>>

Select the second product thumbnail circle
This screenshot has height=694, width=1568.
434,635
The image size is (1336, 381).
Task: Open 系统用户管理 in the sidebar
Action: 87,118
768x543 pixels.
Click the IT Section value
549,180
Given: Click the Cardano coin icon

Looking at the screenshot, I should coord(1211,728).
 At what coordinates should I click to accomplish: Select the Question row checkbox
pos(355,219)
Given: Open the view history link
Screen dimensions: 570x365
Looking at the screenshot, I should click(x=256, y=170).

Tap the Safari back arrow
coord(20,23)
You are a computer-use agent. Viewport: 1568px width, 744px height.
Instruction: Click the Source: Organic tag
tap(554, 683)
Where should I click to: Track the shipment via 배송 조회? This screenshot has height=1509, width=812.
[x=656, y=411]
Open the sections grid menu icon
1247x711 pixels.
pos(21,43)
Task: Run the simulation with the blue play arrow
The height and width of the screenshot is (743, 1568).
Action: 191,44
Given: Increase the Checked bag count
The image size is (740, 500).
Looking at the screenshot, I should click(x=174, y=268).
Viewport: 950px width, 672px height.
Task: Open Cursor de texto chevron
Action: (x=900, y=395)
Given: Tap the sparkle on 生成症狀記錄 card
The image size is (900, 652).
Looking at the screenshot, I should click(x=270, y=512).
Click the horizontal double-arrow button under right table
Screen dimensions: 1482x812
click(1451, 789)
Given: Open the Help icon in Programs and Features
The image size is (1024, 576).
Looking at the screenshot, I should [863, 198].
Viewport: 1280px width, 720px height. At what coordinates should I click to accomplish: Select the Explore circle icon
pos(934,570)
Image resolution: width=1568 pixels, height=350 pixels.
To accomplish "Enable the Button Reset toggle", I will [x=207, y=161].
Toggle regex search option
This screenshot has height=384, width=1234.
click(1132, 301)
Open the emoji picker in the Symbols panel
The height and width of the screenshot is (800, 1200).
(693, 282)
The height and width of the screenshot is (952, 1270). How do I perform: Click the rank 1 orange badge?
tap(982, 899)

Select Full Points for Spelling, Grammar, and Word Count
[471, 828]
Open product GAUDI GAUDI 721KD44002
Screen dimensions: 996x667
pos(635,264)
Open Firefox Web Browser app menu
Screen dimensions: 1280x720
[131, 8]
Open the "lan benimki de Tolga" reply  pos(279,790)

<<

Problem details -
Reproduce the lines word for word, starting at the one holding "Select Full Points" and ending at the final line of the material above.

Problem solution -
Select Full Points for Spelling, Grammar, and Word Count
[471, 828]
Open product GAUDI GAUDI 721KD44002
Screen dimensions: 996x667
pos(635,264)
Open Firefox Web Browser app menu
Screen dimensions: 1280x720
[131, 8]
Open the "lan benimki de Tolga" reply  pos(279,790)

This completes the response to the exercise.